![Crisp](img/logo.png)
# Store Closure Demand Redistribution

[![Open in Colab](https://img.shields.io/badge/Open%20in-Colab-orange?logo=google-colab&style=for-the-badge)](https://colab.research.google.com/github/gocrisp/blueprints/blob/main/notebooks/crisp_demand_redistribution.ipynb)
[![Open in Vertex AI](https://img.shields.io/badge/Open%20in-Vertex%20AI%20Workbench-brightgreen?logo=google-cloud&style=for-the-badge)](https://console.cloud.google.com/vertex-ai/notebooks/deploy-notebook?download_url=https://raw.githubusercontent.com/gocrisp/blueprints/main/notebooks/crisp_demand_redistribution.ipynb)
[![Open in Databricks](https://img.shields.io/badge/databricks-red?logo=databricks&style=for-the-badge)](https://www.databricks.com/try-databricks)
[![View on GitHub](https://img.shields.io/badge/View%20on-GitHub-lightgrey?logo=github&style=for-the-badge)](https://github.com/gocrisp/blueprints/blob/main/notebooks/crisp_demand_redistriibution.ipynb)

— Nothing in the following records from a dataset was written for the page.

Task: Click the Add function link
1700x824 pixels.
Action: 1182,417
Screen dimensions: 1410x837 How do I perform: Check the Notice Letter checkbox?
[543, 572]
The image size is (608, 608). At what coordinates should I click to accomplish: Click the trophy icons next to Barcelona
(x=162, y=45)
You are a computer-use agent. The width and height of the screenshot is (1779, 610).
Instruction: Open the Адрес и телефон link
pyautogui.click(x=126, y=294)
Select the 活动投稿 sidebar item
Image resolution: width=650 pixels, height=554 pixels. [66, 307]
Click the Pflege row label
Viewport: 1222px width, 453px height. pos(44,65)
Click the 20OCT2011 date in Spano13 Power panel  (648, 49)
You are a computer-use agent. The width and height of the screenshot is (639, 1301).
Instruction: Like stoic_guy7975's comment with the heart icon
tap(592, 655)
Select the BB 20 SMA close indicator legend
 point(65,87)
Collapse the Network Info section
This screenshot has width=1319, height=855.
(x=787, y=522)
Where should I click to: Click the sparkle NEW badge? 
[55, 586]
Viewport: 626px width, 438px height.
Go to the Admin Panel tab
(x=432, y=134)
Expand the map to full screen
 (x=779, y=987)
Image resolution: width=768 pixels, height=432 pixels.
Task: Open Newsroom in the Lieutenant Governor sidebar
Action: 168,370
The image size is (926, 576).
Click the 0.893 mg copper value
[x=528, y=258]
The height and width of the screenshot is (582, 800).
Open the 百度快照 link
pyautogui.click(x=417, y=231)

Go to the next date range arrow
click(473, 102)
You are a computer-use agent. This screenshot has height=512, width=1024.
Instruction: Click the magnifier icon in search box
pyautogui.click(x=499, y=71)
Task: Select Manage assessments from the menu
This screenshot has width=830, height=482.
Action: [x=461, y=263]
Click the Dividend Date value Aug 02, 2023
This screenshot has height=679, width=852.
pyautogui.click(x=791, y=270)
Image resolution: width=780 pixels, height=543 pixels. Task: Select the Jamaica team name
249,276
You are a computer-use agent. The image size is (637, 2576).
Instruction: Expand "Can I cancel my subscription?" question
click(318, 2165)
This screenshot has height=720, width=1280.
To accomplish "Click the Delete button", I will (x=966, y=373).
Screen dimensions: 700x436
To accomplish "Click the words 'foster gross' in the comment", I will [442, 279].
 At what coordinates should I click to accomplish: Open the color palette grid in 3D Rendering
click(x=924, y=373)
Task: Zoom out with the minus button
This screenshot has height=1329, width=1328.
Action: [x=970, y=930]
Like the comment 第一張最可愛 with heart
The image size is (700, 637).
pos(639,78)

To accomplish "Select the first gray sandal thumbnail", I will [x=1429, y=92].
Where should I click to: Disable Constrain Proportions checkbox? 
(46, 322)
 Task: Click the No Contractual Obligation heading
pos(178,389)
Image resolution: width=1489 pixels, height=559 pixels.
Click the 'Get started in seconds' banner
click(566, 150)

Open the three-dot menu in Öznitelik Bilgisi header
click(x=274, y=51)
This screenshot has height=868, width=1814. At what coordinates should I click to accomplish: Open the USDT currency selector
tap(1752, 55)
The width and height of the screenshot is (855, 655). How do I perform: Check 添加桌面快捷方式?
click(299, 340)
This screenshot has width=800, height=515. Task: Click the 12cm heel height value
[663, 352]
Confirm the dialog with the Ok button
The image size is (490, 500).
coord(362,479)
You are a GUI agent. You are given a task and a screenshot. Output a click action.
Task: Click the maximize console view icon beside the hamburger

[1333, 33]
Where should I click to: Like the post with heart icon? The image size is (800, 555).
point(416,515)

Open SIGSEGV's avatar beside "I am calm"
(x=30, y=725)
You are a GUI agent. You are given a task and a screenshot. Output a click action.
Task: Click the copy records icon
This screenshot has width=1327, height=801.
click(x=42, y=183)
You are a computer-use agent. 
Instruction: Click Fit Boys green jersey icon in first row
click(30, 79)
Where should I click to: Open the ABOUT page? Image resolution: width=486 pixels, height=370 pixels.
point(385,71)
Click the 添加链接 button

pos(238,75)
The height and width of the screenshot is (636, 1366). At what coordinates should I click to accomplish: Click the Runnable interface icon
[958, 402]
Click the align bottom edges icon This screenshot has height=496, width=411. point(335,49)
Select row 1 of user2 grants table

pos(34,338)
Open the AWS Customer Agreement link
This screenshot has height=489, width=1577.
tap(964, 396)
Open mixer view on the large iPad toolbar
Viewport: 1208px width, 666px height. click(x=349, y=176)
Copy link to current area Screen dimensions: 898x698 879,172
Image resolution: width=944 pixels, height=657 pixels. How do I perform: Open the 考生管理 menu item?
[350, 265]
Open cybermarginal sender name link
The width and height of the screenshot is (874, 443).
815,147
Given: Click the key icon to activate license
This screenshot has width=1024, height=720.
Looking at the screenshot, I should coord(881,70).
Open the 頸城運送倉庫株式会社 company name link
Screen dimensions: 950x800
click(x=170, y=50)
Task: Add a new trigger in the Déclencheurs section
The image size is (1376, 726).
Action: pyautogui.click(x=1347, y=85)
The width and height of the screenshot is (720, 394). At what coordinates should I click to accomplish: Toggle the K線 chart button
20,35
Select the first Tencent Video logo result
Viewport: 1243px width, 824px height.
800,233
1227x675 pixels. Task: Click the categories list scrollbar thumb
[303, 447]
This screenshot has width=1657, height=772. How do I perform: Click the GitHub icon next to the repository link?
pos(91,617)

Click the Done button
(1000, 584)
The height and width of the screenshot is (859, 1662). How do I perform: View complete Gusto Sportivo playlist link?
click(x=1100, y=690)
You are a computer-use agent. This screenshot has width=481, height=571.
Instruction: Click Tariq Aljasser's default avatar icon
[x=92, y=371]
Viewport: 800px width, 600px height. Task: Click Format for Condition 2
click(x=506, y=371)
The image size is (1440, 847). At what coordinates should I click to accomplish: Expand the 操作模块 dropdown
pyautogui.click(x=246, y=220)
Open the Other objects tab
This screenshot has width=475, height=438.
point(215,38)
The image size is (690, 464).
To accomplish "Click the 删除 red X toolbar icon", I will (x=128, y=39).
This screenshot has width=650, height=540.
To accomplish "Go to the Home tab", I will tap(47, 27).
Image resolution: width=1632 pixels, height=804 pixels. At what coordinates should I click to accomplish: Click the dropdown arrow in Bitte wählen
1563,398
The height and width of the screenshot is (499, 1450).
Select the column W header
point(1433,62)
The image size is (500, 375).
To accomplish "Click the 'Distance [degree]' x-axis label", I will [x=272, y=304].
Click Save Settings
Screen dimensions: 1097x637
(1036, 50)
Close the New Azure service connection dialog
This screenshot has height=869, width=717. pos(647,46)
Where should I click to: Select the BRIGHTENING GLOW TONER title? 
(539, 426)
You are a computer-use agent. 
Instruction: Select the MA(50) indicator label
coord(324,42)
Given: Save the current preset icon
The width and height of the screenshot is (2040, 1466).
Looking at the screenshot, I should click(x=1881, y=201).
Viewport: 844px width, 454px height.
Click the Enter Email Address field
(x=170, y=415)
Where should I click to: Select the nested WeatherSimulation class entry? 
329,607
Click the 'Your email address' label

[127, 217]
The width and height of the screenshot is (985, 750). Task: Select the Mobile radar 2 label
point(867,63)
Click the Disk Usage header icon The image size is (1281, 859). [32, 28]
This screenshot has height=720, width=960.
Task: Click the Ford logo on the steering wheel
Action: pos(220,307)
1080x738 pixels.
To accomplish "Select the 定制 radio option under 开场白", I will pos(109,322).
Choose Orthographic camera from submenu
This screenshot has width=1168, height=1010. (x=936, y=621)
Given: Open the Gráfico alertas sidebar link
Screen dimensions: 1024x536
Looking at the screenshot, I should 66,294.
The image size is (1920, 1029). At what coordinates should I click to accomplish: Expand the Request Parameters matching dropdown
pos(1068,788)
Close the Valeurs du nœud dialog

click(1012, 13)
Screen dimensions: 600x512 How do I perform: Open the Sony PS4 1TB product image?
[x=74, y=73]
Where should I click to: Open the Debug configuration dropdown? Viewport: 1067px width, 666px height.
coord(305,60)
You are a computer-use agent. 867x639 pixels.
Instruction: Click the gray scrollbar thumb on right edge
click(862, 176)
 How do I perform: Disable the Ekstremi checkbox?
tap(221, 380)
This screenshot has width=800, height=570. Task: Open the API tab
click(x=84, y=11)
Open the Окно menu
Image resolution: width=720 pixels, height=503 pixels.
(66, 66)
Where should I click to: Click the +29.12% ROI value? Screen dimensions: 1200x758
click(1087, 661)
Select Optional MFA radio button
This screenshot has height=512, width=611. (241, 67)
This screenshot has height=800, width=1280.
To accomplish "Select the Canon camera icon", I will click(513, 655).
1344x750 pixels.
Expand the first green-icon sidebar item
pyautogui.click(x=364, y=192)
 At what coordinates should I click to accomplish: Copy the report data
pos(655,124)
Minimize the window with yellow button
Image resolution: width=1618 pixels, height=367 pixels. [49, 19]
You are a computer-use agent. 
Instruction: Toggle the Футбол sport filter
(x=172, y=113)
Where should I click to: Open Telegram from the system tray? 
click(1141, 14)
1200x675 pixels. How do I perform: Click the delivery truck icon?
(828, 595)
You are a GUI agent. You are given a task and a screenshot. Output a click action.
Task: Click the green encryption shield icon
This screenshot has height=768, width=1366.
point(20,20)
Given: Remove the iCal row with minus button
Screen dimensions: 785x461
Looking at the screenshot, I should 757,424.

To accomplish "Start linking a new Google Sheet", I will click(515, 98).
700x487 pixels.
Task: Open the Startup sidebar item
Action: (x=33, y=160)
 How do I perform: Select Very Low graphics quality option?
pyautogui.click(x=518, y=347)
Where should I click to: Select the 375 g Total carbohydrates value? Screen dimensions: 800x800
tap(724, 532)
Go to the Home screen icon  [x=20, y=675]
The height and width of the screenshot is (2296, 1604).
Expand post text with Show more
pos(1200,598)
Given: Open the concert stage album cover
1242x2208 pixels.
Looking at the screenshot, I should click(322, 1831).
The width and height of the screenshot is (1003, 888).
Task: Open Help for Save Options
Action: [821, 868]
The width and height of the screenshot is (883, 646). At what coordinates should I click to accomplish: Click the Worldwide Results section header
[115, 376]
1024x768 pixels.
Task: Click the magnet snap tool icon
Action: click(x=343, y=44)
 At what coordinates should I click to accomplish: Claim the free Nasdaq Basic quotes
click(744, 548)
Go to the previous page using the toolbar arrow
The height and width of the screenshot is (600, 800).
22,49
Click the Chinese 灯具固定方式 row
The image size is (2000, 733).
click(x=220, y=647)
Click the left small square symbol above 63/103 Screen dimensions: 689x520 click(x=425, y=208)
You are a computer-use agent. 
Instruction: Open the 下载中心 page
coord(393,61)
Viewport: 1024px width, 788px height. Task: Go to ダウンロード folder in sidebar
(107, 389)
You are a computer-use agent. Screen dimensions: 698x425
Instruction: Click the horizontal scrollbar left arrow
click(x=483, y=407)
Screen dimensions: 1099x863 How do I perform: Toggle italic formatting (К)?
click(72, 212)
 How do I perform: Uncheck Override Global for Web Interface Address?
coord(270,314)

> To deploy a notebook in Databricks:
> 1. Open your workspace and navigate to the folder where you want to import the notebook.
> 2. Click the triple-dot icon (next to the Share button).
> 3. Select **Import**, then choose URL as the import method.
> 4. Paste the notebook's URL, then click **Import** to complete the process.

This notebook demonstrates how to analyze the impact of store closures on surrounding stores by leveraging historical sales data. It quantifies store sizes and estimates the amount of demand that would be redistributed to nearby locations based on store distances. This analysis helps suppliers and retailers better plan their supply chain adjustments in response to store closures, enabling more informed decision-making about inventory allocation and distribution strategies.

## Set the required environment variables


In [1]:
import os

os.environ["ACCOUNT_ID"] = "999999"
# os.environ["CONNECTOR_ID"] = "7240"

### Run Crisp common notebook

This notebook uses the [crisp_common.ipynb](./crisp_common.ipynb) notebook to load the common functions and variables. The `crisp_common.ipynb` notebook contains the common functions and variables that are used across the Crisp notebooks.

In [None]:
import os

if not os.path.exists("crisp_common.ipynb"):
    print("Downloading crisp_common.ipynb")
    !wget https://raw.githubusercontent.com/gocrisp/blueprints/main/notebooks/crisp_common.ipynb -O crisp_common.ipynb
else:
    print("crisp_common.ipynb already exists")

%run crisp_common.ipynb

## Import dependencies

In [3]:
import pandas as pd
import numpy as np
import folium
from IPython.display import display
from math import radians
from sklearn.metrics.pairwise import haversine_distances

### Define important tables

We will use following tables in this tutorial.

In [4]:
src_project = project
src_dataset = dataset
dim_store = "exp_harmonized_retailer_dim_store"
fact_sales = "exp_harmonized_retailer_fact_sales"
dim_calendar = "exp_harmonized_retailer_dim_calendar"

retailer = "target"

## Load necessary data

We will load store location and sales data for the last one year for each store.

In [None]:
%%load store_df
SELECT
    store_id,
    retailer,
    store_state,
    store_longitude,
    store_latitude
FROM
    `{src_project}`.`{src_dataset}`.`{dim_store}`
WHERE
    store_longitude IS NOT NULL
    AND store_latitude IS NOT NULL
    AND retailer = '{retailer}'

In [None]:
%%load sales_df
SELECT
    store_id,
    SUM(sales_quantity) as sales_quantity
FROM
    `{src_project}`.`{src_dataset}`.`{fact_sales}`
WHERE
   retailer = '{retailer}'
   AND CAST(date_key AS DATE) >= DATE_SUB((SELECT MAX(CAST(date_key AS DATE)) FROM `{src_project}`.`{src_dataset}`.`{fact_sales}`), INTERVAL 365 DAY)
GROUP BY
    store_id

## Perform simple preprocessing steps

In [None]:
# Merge store_df and sales_df
store_sales_df = pd.merge(store_df, sales_df, on="store_id", how="inner")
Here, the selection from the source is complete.